À Toulouse, l’offre en matière de skateboard a radicalement changé en 2016. Mathieu Fauveau, d'Official skateshop a été jusqu’à supprimer le rayon chaussure pour éviter la fermeture. Explications.
« LE SKATER A CHANGÉ, IL EST UN PEU MOINS PUNK »
Depuis combien de temps est ouvert le shop ?
Mathieu Fauveau : Ça va faire onze ans au printemps.
Tu trouves que le nombre de skaters a diminué à Toulouse ?
Oui, la scène est plus petite. En tous cas, il y a beaucoup moins de groupes de kids entre douze et seize ans…
Pourtant, j’ai l’impression qu’il y en a plus d’une manière générale…

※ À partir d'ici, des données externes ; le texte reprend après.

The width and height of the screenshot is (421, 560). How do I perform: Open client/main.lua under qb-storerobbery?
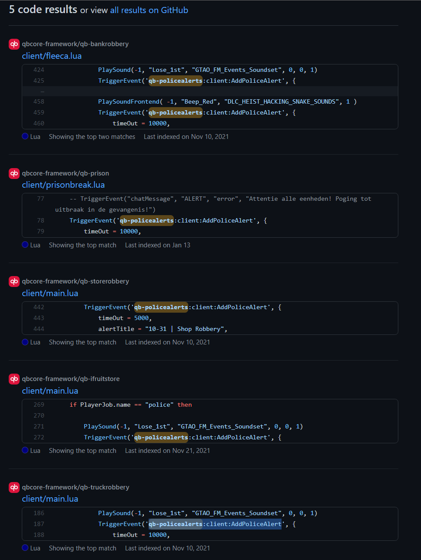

Moi je n’en ai pas l’impression. Il y a surtout beaucoup de trottinettes… Où il sont peut être sur plus les parks qu’en ville, beaucoup de parks ont vu le jours ces dernières années, ici.
Il ne finissent pas par se mettre au skate, ces gamins-là ? Un peu comme à l’époque du roller où ils finissaient s’y mettre…
A l’époque, les skaters faisaient un vrai travail de fond sur les rollers, si bien qu’ils finissaient par être un peu honteux et à se mettre au skate ! Aujourd’hui il y a moins de ça, le jeune skater a changé, il est un peu moins punk, un peu plus rangé, plus gentil… Du coup ça ne met pas les autres mal-à-l’aise… Je ne dis pas que c’est bien, je dis juste que la mentalité a changé.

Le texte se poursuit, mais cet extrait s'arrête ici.